Assemblyman David Chiu, a Democrat from San Francisco and the bill’s author, said the bill is weaker than he wanted because he had to get two-thirds of the Legislature to vote for it. That way, the bill would take effect immediately after Newsom signed it. Otherwise, the bill would have not taken effect until January, leaving a lengthy gap with no protections.

“What the governor is announcing today is an imperfect but necessary solution to a colossal problem,” Chiu said. “What’s being proposed will hopefully prevent and delay eviction of many tenants. But it pains me that this will not stop every eviction.”

Chiu called the bill a “temporary fix,” saying lawmakers will try again to pass longer-term protections when the Legislature returns in January.
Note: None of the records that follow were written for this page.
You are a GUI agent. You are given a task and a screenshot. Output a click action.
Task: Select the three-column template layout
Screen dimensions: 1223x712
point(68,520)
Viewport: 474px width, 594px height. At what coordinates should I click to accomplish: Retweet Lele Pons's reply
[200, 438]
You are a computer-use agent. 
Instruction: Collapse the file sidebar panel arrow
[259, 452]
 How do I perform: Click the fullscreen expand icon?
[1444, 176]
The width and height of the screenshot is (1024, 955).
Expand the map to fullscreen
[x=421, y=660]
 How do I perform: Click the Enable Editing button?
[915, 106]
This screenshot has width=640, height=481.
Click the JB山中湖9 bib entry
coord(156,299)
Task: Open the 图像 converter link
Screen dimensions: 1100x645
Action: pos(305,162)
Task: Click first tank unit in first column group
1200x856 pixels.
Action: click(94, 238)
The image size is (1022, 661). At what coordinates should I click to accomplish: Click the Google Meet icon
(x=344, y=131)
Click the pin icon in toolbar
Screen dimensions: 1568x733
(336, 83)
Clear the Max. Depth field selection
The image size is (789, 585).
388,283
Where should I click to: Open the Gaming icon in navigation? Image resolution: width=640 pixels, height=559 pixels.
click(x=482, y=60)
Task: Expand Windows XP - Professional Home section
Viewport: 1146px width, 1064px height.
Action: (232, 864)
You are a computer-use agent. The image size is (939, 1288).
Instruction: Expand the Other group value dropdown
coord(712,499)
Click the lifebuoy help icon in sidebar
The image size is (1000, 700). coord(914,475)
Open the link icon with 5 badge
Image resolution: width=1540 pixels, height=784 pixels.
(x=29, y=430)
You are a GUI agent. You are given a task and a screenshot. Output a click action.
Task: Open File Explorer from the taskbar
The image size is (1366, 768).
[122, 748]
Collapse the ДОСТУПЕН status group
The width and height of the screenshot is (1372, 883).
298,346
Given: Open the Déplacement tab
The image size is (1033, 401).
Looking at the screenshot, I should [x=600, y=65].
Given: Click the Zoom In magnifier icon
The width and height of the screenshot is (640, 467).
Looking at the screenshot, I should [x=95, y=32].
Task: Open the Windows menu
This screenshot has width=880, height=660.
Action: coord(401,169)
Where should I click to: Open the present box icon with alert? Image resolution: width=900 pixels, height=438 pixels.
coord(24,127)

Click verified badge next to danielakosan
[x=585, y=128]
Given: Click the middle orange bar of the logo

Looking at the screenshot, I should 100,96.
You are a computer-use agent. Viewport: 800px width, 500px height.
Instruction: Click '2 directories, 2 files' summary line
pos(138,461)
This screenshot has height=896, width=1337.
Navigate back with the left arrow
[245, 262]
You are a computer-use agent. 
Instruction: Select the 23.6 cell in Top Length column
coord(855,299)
The California Apartment Association, which represents owners, investors and developers, applauded the proposal. But they said a permanent solution must come from the federal government.

“COVID-impacted renters need financial assistance, from the feds, so they can pay their rent,” said Debra Carlton, the association’s executive director. “Otherwise, renters will be hard-pressed to pay the rent that’s accumulated, and housing providers will go out of business.”